DATASET RECORDS:

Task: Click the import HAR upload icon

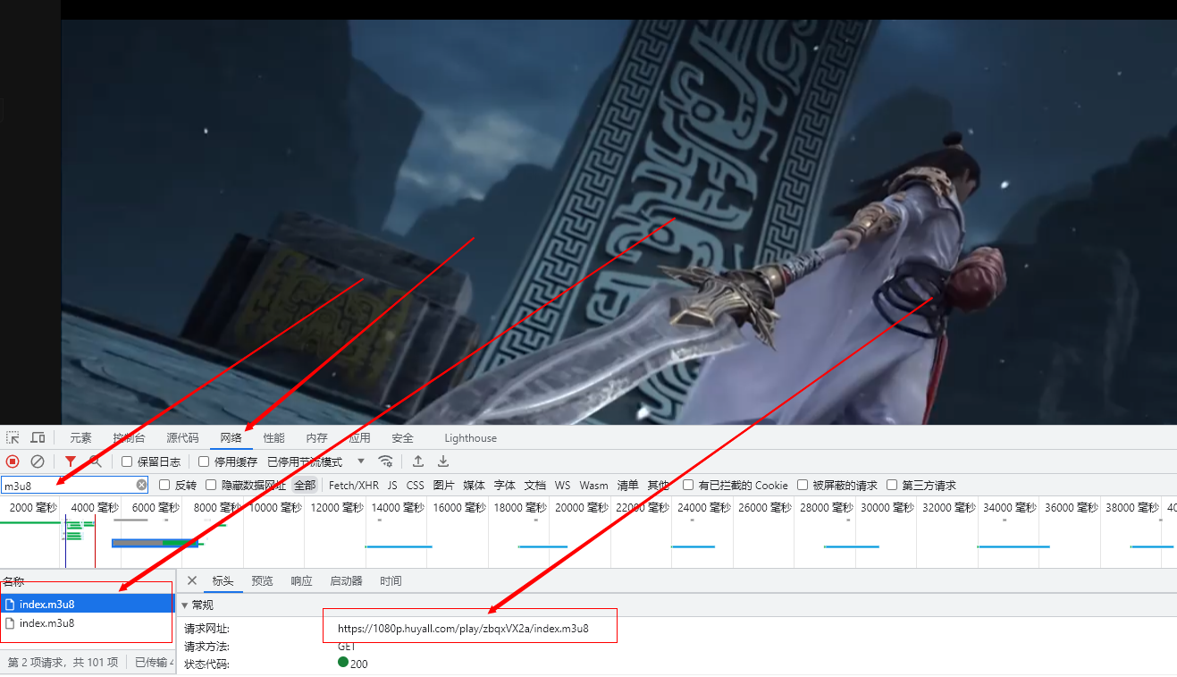Action: (417, 461)
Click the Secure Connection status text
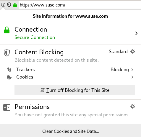This screenshot has height=137, width=141. pos(35,37)
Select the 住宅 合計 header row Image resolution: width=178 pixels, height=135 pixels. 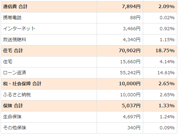(x=89, y=51)
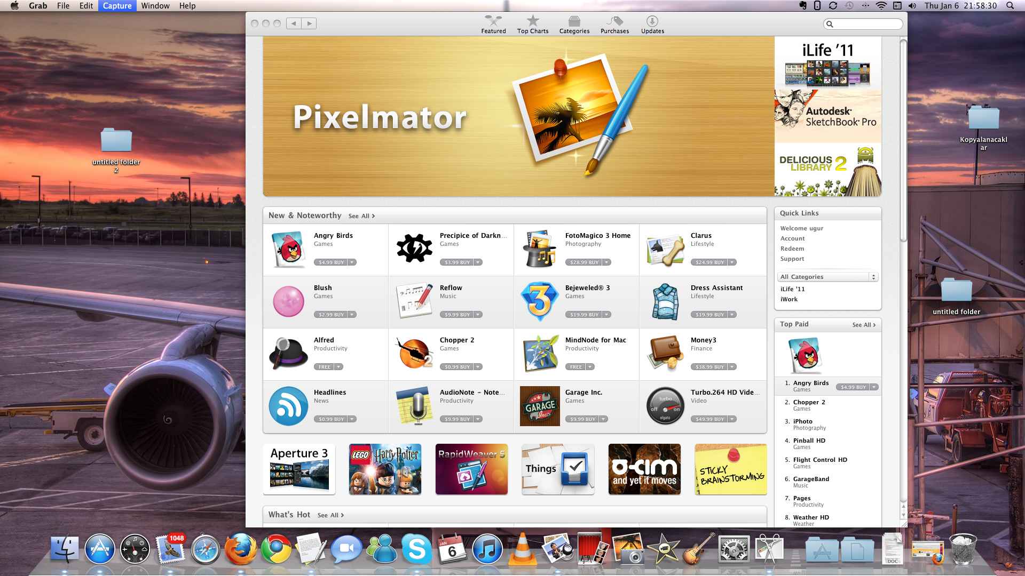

DIRECTIVE:
Which lines in the records above contain the word "Click"? Show each of those lines in full.

FINAL RESULT:
Task: Click the import HAR upload icon
Click the Secure Connection status text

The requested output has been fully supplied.